Le premier est venu juste un an plus tard, l’écrivain féministe et libre penseur Madeleine d’Arsant de Puisieux. Beaucoup d’autres se succéderont depuis lors, même si aucune ne serait aussi cruciale pour le « philosophe » que Louise-Henriette Volland, plus connue sous le nom de Sophie Volland , destinataire d’une correspondance massive – plus de cinq cents lettres – aussi étendue soit-elle. passionnée, qui nous ouvre une fenêtre privilégiée sur l’âme de l’écrivain. Volland était, selon Andrew S. Curran, « la personne la plus importante dans la vie de Diderot ».

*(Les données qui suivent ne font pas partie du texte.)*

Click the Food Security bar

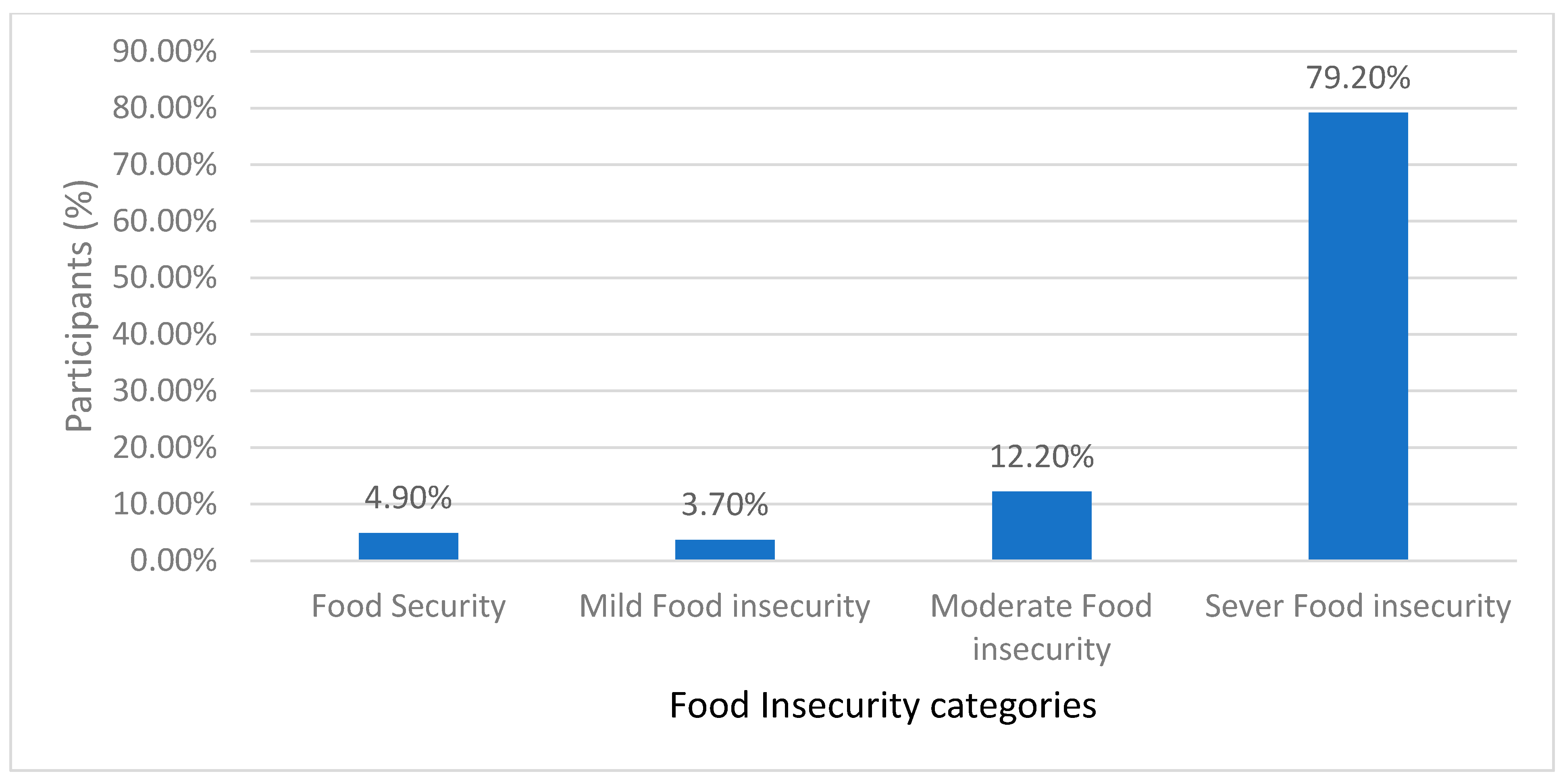point(408,546)
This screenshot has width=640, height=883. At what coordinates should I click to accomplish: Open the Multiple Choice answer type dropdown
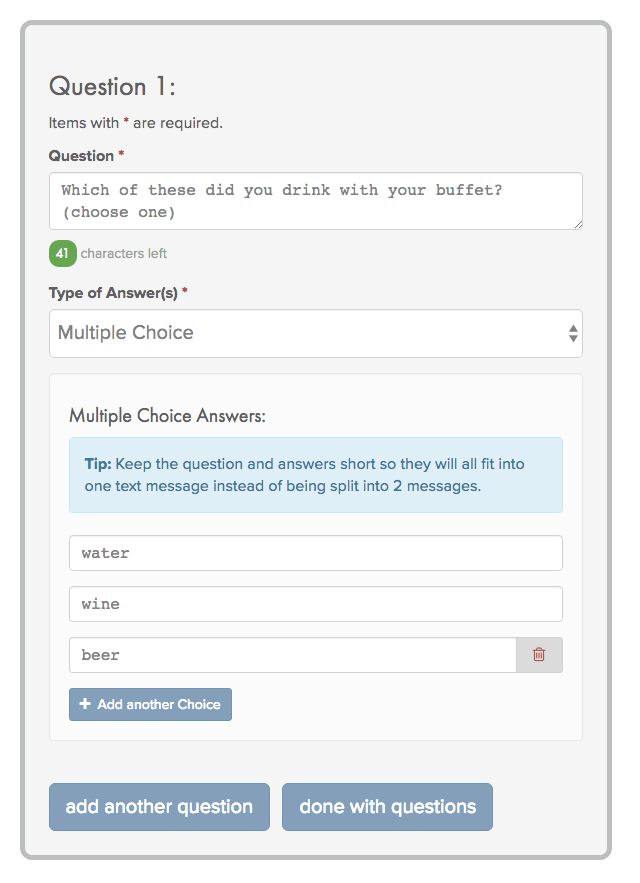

“Beaucoup plus influents et importants que les brèves œuvres individuelles que Diderot avait écrites jusqu’à ce moment de sa vie”, raconte Curran, “l’Encyclopédie a été expressément concoctée pour transmettre la tentation et la méthode de la liberté intellectuelle à un immense public en Europe et, dans une moindre mesure, dans des contrées reculées comme Saint-Pétersbourg et Philadelphie. Enfin complétée par une combinaison de ruse, d’obscurcissement, et parfois même avec la collaboration des autorités, l’Encyclopédie (et ses diverses traductions, réimpressions et extraits et piratés éditions) est aujourd’hui considérée comme l’œuvre suprême des Lumières françaises : un triomphe de la laïcité du XVIIIe siècle, de la liberté de pensée et de commerce.Diderot a considéré ce dictionnairela tâche la plus ingrate de sa vie .”
La fin
Un quart de siècle plus tard, en 1772, Diderot, après une aventure éprouvante, achève les 74 000 articles de l’Encyclopédie, qui est alors le plus grand projet éditorial de l’histoire . Mille pierres s’étaient dressées sur son chemin : menaces, problèmes financiers, censure, persécution des puissants jésuites… Egalement des soutiens importants comme l’amante de Louis XV, Madame de Pomapdour. Son compagnon de fatigue, l’éminent mathématicien d’Alembert avait quitté le navire en 1758. Des plus de 150 écrivains, naturalistes, historiens, « philosophes », médecins, géographes et artistes impliqués dans l’entreprise, il n’était resté depuis l’origine finir de négliger sa famille,
Mille pierres s’étaient dressées sur son chemin : menaces, problèmes financiers, censure, persécution des puissants jésuites…
Lorsqu’en février 1784, malade et solitaire après la mort d’amis et d’ennemis tels que Rousseau, Voltaire ou d’Alembert, Diderot subit une attaque cérébrale, il ne perd pas sa légendaire faculté de parler . Dans ses célèbres mémoires, sa fille Madame de Vandeul raconta que son père tomba alors dans « un délire sobre et très rationnel » : « Il parla des épitaphes grecques et latines et me les traduisit, il développa la tragédie et rappela la belle des vers d’Horace et de Virgile qui récitaient. Il parlait toute la nuit. Cinq mois plus tard, le 31 juillet, en mangeant un abricot, Diderot mourut.